I have no intention of going off of the wagon - i'd like to think of the "eat a chocolate and blow 3 days" mentality is gone, I'm straight back on plan this morning, but my problem is which plan - I don't know the answer, yet only I can make the decision. SS is great, it'll get me results, itll get me where I need to be quicker so I can finish this job and start a normal healthy life. BUT all it takes is a icky tummy and a lack of sleep one night to leave me a motionless, weak, pathetic wreck for the day that I was yesterday on SS. And then, because of last night knocking myself out of ketosis, I don't wanna have the hell of going back in again. I want to eat more normally - which I can on step 3 - yet at the same time i want to do SS and get the results.

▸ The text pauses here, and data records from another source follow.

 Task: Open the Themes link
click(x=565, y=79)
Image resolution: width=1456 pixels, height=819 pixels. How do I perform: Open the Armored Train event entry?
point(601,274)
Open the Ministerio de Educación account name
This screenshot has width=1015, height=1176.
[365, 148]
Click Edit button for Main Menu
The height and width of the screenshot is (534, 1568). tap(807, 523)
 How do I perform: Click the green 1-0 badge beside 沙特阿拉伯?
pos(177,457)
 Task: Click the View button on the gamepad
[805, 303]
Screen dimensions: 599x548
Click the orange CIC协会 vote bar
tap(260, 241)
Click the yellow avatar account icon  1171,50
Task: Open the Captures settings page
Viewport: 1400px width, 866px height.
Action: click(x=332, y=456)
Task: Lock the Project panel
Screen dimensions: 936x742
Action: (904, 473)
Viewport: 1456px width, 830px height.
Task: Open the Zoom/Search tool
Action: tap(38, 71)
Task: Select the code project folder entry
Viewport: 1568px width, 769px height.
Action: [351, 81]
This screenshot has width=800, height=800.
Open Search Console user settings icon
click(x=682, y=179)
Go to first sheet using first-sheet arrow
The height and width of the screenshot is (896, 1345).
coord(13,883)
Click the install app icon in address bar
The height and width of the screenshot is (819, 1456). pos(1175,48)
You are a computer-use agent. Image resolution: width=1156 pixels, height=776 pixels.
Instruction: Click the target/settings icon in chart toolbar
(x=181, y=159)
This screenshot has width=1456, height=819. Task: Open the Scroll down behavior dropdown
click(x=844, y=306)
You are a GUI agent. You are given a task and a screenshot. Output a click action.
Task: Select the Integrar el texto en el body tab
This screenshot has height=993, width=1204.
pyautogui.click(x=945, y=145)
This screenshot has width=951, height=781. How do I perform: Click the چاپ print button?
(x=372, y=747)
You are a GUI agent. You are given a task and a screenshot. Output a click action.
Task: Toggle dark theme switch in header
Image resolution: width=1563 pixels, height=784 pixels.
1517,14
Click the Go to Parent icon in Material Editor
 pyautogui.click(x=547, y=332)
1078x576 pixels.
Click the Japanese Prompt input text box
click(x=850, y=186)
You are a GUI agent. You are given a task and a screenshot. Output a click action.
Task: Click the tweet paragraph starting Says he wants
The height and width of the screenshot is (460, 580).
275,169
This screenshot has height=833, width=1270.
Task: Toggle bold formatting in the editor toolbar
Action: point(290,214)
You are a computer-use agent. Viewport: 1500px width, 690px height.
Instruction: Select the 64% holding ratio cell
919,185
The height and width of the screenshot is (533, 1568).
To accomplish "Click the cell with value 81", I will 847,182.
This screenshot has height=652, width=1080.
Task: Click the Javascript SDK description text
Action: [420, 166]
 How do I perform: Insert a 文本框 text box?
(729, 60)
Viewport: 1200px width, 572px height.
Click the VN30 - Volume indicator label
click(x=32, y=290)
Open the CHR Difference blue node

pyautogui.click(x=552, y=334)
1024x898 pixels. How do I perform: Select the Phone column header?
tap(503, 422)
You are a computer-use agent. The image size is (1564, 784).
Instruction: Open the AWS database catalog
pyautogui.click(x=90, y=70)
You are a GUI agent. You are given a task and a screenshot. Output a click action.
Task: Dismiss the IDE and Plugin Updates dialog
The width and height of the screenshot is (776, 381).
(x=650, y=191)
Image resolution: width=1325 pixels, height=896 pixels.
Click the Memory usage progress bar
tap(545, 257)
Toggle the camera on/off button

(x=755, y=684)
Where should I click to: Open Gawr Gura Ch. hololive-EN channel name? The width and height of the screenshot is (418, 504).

I don't want to do step 2 - It's a faff and I'm bored of it - yes i am throwing my toys out of the pram - and clearly I don't have a clue what i want or what I am playing at :-( This, combined with what is going to be the most stressful month of my career at work. Was about to sit there and have a quick cry this morning (makes it all a bit better right) but just as that was about to happen, Rana wanted to video call me so quickly composed myself.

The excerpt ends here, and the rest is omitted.